» What the task requires:
Reproduce every record exactly as written.

» Dataset records:
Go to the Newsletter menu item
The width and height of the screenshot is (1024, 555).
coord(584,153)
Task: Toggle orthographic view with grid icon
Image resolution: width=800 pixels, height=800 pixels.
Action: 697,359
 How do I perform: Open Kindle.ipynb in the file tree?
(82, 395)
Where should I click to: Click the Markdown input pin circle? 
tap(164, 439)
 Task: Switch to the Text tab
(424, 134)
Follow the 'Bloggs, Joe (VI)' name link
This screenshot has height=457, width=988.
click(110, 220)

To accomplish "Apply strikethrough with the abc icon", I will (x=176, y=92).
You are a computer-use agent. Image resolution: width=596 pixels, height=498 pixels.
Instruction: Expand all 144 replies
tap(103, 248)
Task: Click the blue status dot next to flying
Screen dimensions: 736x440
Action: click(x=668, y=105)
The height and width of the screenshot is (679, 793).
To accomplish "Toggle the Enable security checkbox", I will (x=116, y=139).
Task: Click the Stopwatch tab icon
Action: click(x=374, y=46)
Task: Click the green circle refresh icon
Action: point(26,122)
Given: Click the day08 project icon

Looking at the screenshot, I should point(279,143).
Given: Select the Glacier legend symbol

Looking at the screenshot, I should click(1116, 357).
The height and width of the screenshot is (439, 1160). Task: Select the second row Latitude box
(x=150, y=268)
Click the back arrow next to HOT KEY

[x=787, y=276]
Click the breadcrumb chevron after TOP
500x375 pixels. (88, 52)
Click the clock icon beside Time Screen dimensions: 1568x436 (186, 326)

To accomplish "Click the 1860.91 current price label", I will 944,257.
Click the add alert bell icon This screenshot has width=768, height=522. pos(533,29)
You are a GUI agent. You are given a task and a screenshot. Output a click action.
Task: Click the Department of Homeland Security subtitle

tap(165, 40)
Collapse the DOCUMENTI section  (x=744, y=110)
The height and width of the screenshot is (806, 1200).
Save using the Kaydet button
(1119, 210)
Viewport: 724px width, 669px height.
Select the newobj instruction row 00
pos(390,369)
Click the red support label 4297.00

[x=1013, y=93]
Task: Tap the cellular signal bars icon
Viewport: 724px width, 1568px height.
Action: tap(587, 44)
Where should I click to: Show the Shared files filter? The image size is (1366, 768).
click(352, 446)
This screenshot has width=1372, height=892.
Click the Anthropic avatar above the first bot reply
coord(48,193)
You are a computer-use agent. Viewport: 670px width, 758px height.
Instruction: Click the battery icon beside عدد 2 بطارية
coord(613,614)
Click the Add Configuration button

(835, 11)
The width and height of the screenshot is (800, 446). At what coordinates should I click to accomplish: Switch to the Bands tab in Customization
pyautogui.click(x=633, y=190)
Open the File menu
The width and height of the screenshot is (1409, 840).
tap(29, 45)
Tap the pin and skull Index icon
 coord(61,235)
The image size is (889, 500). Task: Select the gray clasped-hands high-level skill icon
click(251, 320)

» Exercise result:
Go to the Newsletter menu item
The width and height of the screenshot is (1024, 555).
coord(584,153)
Task: Toggle orthographic view with grid icon
Image resolution: width=800 pixels, height=800 pixels.
Action: 697,359
 How do I perform: Open Kindle.ipynb in the file tree?
(82, 395)
Where should I click to: Click the Markdown input pin circle? 
tap(164, 439)
 Task: Switch to the Text tab
(424, 134)
Follow the 'Bloggs, Joe (VI)' name link
This screenshot has height=457, width=988.
click(110, 220)

To accomplish "Apply strikethrough with the abc icon", I will (x=176, y=92).
You are a computer-use agent. Image resolution: width=596 pixels, height=498 pixels.
Instruction: Expand all 144 replies
tap(103, 248)
Task: Click the blue status dot next to flying
Screen dimensions: 736x440
Action: click(x=668, y=105)
The height and width of the screenshot is (679, 793).
To accomplish "Toggle the Enable security checkbox", I will (x=116, y=139).
Task: Click the Stopwatch tab icon
Action: click(x=374, y=46)
Task: Click the green circle refresh icon
Action: point(26,122)
Given: Click the day08 project icon

Looking at the screenshot, I should point(279,143).
Given: Select the Glacier legend symbol

Looking at the screenshot, I should click(1116, 357).
The height and width of the screenshot is (439, 1160). Task: Select the second row Latitude box
(x=150, y=268)
Click the back arrow next to HOT KEY

[x=787, y=276]
Click the breadcrumb chevron after TOP
500x375 pixels. (88, 52)
Click the clock icon beside Time Screen dimensions: 1568x436 (186, 326)

To accomplish "Click the 1860.91 current price label", I will 944,257.
Click the add alert bell icon This screenshot has width=768, height=522. pos(533,29)
You are a GUI agent. You are given a task and a screenshot. Output a click action.
Task: Click the Department of Homeland Security subtitle

tap(165, 40)
Collapse the DOCUMENTI section  (x=744, y=110)
The height and width of the screenshot is (806, 1200).
Save using the Kaydet button
(1119, 210)
Viewport: 724px width, 669px height.
Select the newobj instruction row 00
pos(390,369)
Click the red support label 4297.00

[x=1013, y=93]
Task: Tap the cellular signal bars icon
Viewport: 724px width, 1568px height.
Action: tap(587, 44)
Where should I click to: Show the Shared files filter? The image size is (1366, 768).
click(352, 446)
This screenshot has width=1372, height=892.
Click the Anthropic avatar above the first bot reply
coord(48,193)
You are a computer-use agent. Viewport: 670px width, 758px height.
Instruction: Click the battery icon beside عدد 2 بطارية
coord(613,614)
Click the Add Configuration button

(835, 11)
The width and height of the screenshot is (800, 446). At what coordinates should I click to accomplish: Switch to the Bands tab in Customization
pyautogui.click(x=633, y=190)
Open the File menu
The width and height of the screenshot is (1409, 840).
tap(29, 45)
Tap the pin and skull Index icon
 coord(61,235)
The image size is (889, 500). Task: Select the gray clasped-hands high-level skill icon
click(251, 320)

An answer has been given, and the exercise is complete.